=== Begin Enclosure ===

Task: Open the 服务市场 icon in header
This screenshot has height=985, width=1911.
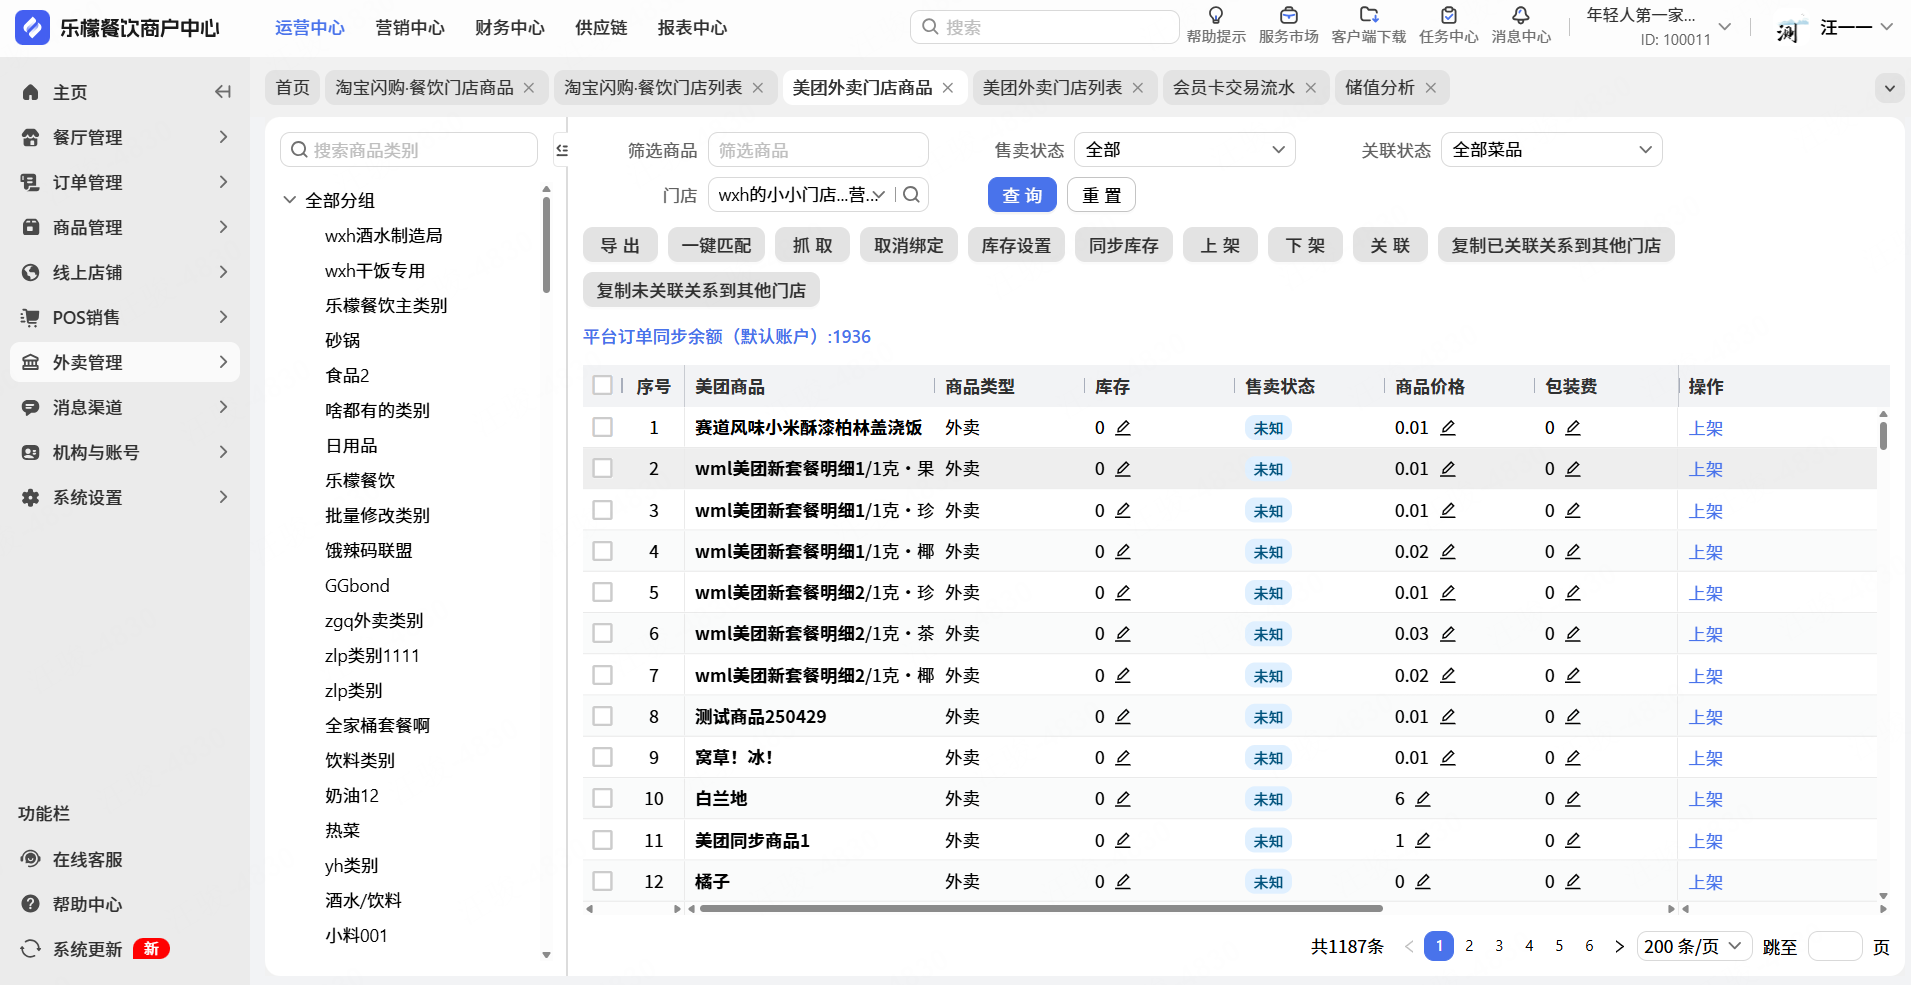Action: 1288,16
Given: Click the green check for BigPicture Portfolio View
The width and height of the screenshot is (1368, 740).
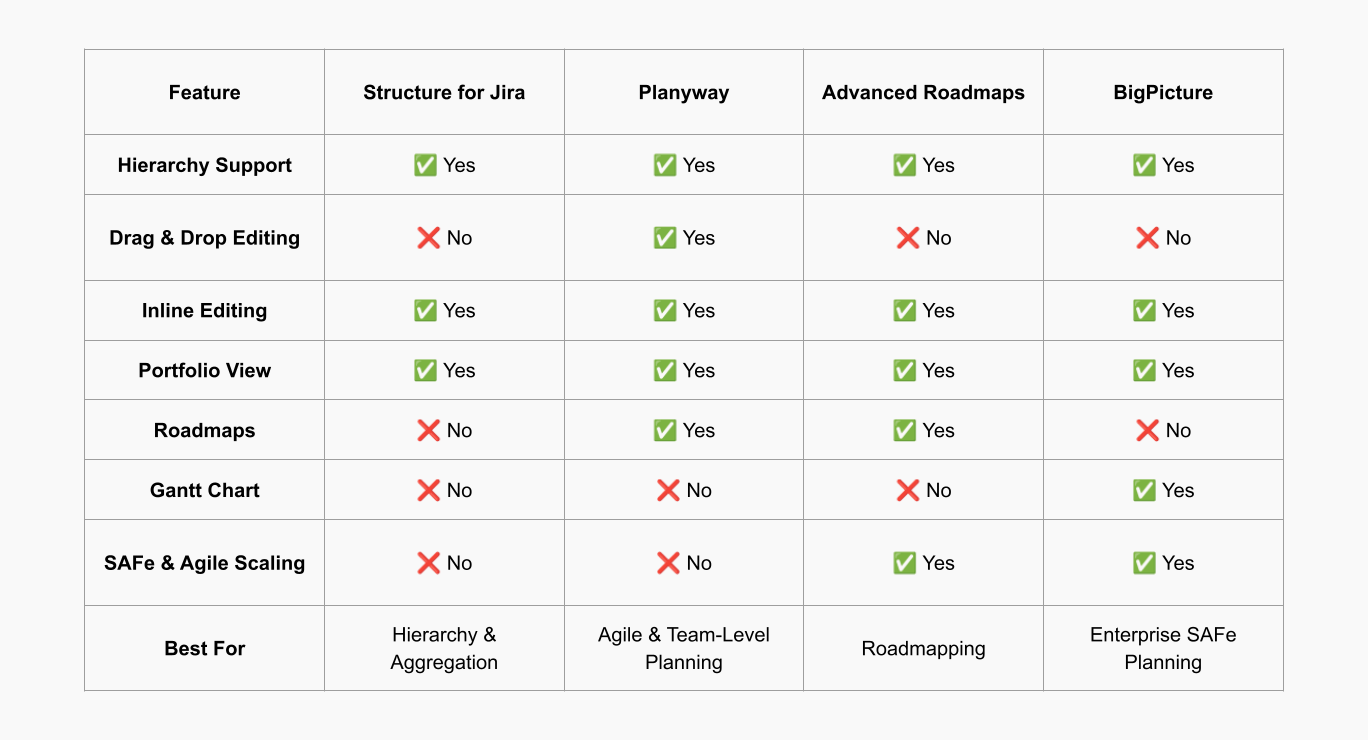Looking at the screenshot, I should 1144,371.
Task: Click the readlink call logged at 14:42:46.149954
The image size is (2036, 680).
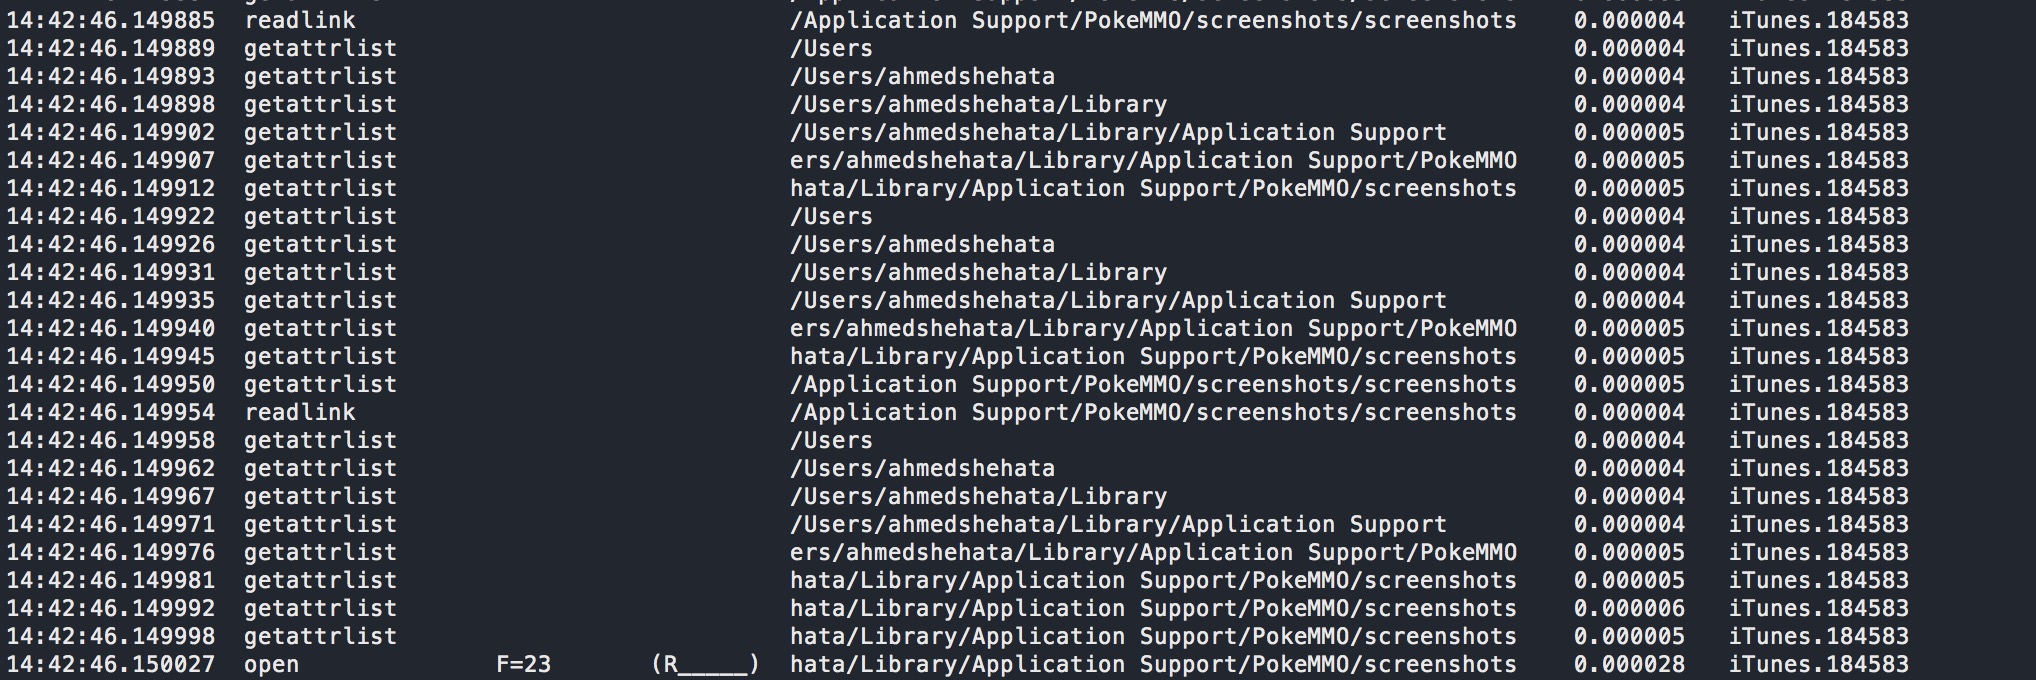Action: point(300,413)
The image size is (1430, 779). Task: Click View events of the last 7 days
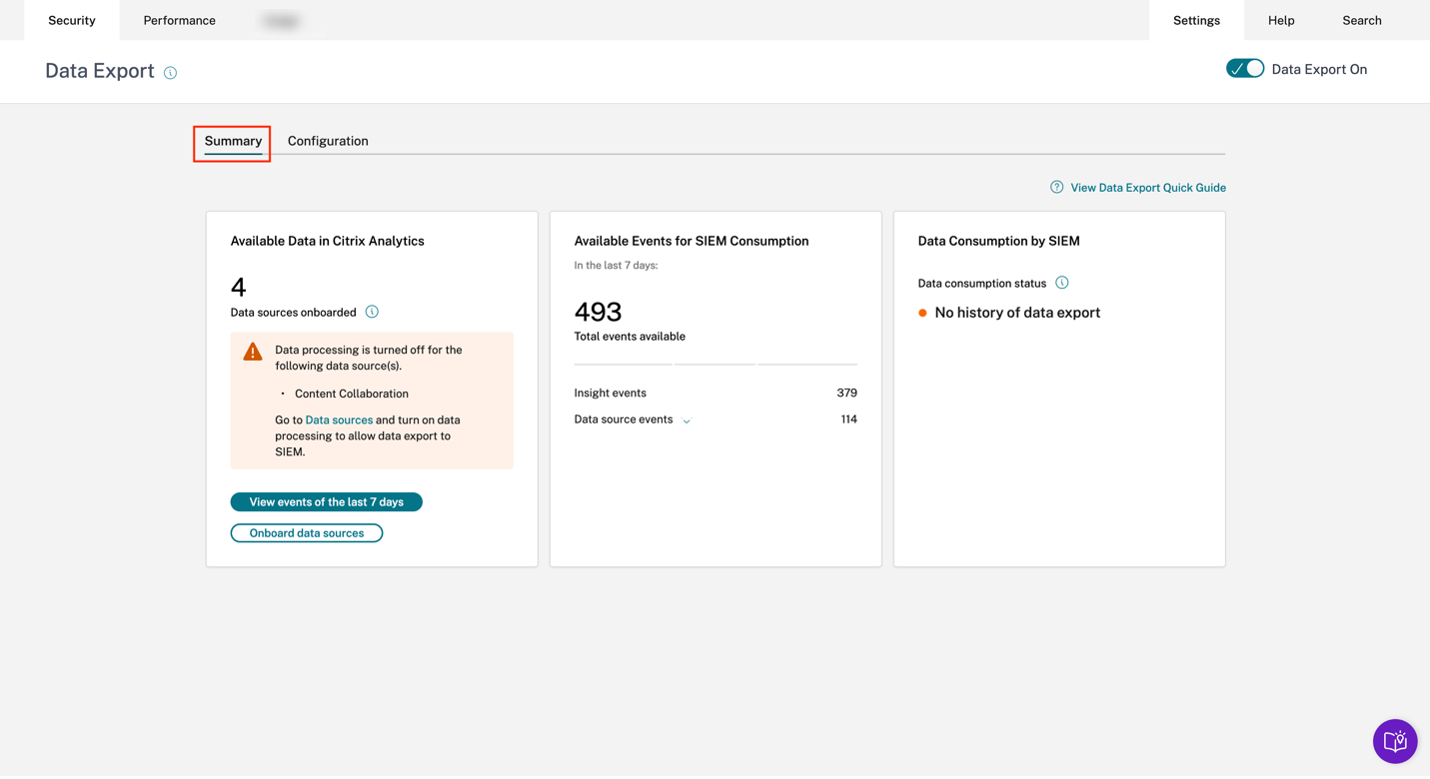(326, 502)
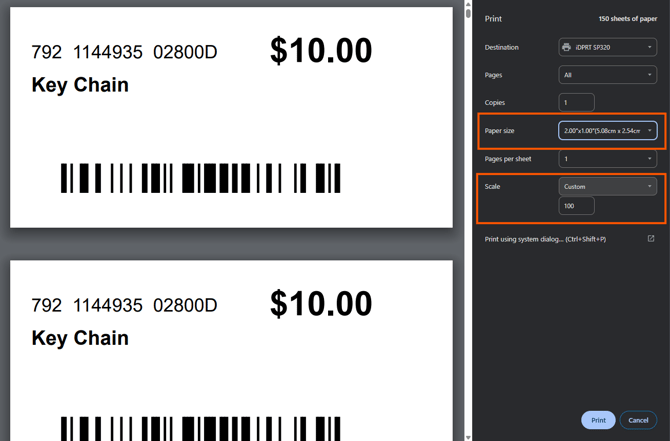Click the Print button
Image resolution: width=670 pixels, height=441 pixels.
click(x=598, y=420)
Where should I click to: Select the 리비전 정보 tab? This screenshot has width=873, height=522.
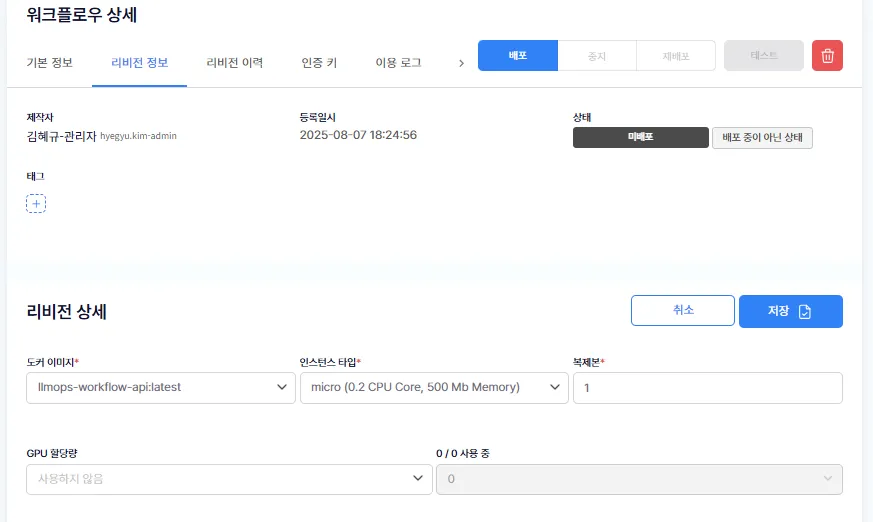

=== End Enclosure ===

→ **Exercise goal**
Every entry above needs to be duplicated precisely, and none of the pictures should appear.

→ **Exercise solution**
Task: Open the 服务市场 icon in header
This screenshot has height=985, width=1911.
Action: 1288,16
Given: Click the green check for BigPicture Portfolio View
The width and height of the screenshot is (1368, 740).
Looking at the screenshot, I should 1144,371.
Task: Click the readlink call logged at 14:42:46.149954
The image size is (2036, 680).
Action: point(300,413)
The image size is (1430, 779). Task: Click View events of the last 7 days
(326, 502)
Click the Print button
Image resolution: width=670 pixels, height=441 pixels.
click(x=598, y=420)
Where should I click to: Select the 리비전 정보 tab? This screenshot has width=873, height=522.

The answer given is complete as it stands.